Врач кончила писать и отдала ему бюллетень, напомнив, чтобы он в регистратуре не забыл поставить печать.

Заметила, приподнимаясь:

— Все болезни от нервов. Лишь одна от удовольствия. Будьте здоровы. Следующий!

Шохов не посчитал разговор законченным. Ему хотелось кое-что уточнить, как и вообще поговорить поподробнее о своей болезни. Но уже в кабинет как-то слишком радостно влетел розовощекий старичок, и Шохов, последний раз, без надежды, взглянув в сторону соседней комнаты, распрощался и вышел.

Очередь была и в регистратуре. Когда Шохов протягивал в окошко бюллетень, он наклонился так, чтобы его не могли слышать посторонние, и спросил у девушки, в какую смену сегодня дежурит медсестра Наташа.

Регистраторша поставила печать и посмотрела на Шохова более внимательно.

— Наташа? Чистовская?

Шохов неуверенно кивнул.

Чутьем он распознал, что речь идет о его Наташе, хоть фамилию ее он прежде никогда не слышал.

— А зачем она вам?

— У меня к ней дело.

— Дело? — спросила девушка и едва уловимо улыбнулась.— Она будет после обеда.

И при этом снова выразительно посмотрела на Шохова.

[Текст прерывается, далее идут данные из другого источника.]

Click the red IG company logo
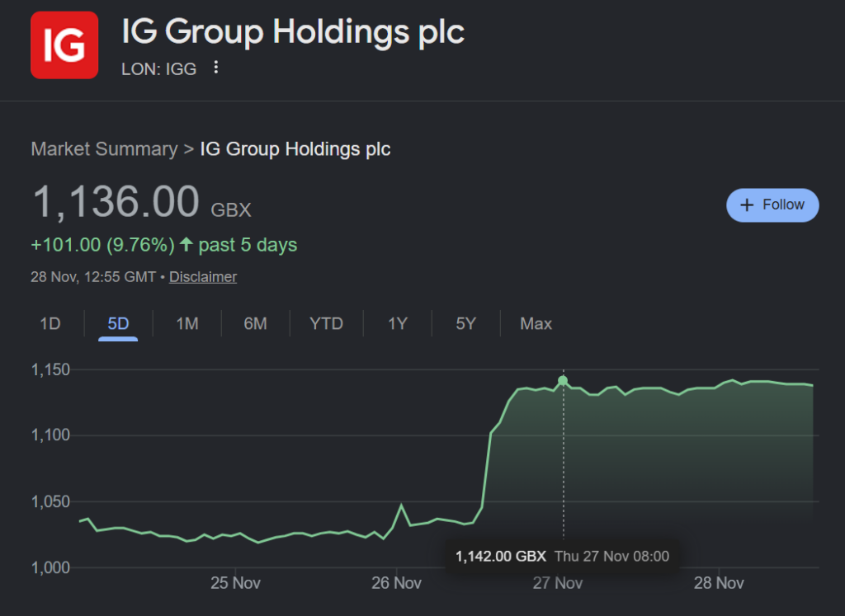This screenshot has height=616, width=845. [64, 45]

Отходя от окошка и складывая вчетверо бюллетень, он невольно усмехнулся: как сфотографировала! А ведь государственную печать ставила, даже не поинтересовалась кому. Все больные у нее на одно лицо.

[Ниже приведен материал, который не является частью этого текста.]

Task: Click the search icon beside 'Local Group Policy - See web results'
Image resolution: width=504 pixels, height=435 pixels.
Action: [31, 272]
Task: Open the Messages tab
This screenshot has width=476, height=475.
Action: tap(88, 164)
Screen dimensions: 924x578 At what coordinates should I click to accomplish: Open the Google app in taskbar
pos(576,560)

Времени до обеда было много. Шохов решил сходить на почту, но по пути забежал в общежитие, так, на всякий случай, чтобы убедиться, что койка, его личная койка на месте.

Вчера, когда привезли деду Макару общежитейскую железную кровать, мазанную синим, он, грешным делом, заподозрил, не его ли пустующую койку загнал предприимчивый комендант Агафонов вместе с матрацами. Да нет, не заподозрил, просто шевельнулась змейкой такая глупая мысль, и захотелось проверить.

На почте написал жене письмо. Рассказал о странной болезни, о появлении Сеньки Хлыстова, о постройке дома деду Макару. А вот о своем одиночестве, о страхе, пережитом во время болезни, писать не захотел. Тамара Ивановна небось крутится сейчас среди детишек, у нее хлопот полон рот, и ничего она про мужа, про его неожиданную пустоту не поймет. Так он решил и не стал ничего писать.

Второе письмо он отправил в Красково, матери Тамары Ивановны. С самого начала извинился, что по приезде сюда ничего о себе не сообщал, все времени не было, потому что устраивался с жильем. И теперь еще устраивается. А в конце просил посмотреть в столичных магазинах облицовочную плитку, то есть кафель, по возможности чешский (вспомнилась Инна Петровна!), голубого или кремового цвета. Если такой кафель есть, пусть ему вышлют посылками, деньги он тут же пришлет телеграфом. А количество плитки он уточнит и напишет через несколько дней.

К обеду Шохов уже торчал около поликлиники. Присел в скверике так, чтобы видеть дорожку, и стал ждать.

Одно время ему стало казаться, что на него глазеют из окон поликлиники, и он перебрался на другую скамью, поглубже в зелень.

Шли люди, чаще пожилые или с детишками. Работники медперсонала сразу угадывались среди остальных посетителей. Наташи же видно не было.

Шохов уже стал сомневаться, действительно ли речь шла о его Наташе, и тут она вынырнула из-за угла. В беленькой кофточке, серой юбке. И хоть была темноволоса, но даже издали казалась Шохову ослепительно белой, сверкающей, как жемчужинка.

В ней издалека, на расстоянии, угадывалось то же, что он сразу почувствовал еще в кабинете врача, а потом у себя дома: необычайная сосредоточенность и цельность. Цельность во всем. В облике, в походке, в выражении лица и в строгом взгляде прямо перед собой.